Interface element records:
___
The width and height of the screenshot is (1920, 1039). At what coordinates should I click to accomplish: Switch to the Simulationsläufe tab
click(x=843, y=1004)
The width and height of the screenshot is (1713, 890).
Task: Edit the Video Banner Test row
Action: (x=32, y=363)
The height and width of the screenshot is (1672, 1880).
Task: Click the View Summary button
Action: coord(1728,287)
___
WHAT IS BEING ASKED.
Recast the data above as a JSON list of strings, with one string for each line and blank lines left out.

SOLUTION FOR THIS TASK.
[
  "The width and height of the screenshot is (1920, 1039). At what coordinates should I click to accomplish: Switch to the Simulationsläufe tab",
  "click(x=843, y=1004)",
  "The width and height of the screenshot is (1713, 890).",
  "Task: Edit the Video Banner Test row",
  "Action: (x=32, y=363)",
  "The height and width of the screenshot is (1672, 1880).",
  "Task: Click the View Summary button",
  "Action: coord(1728,287)"
]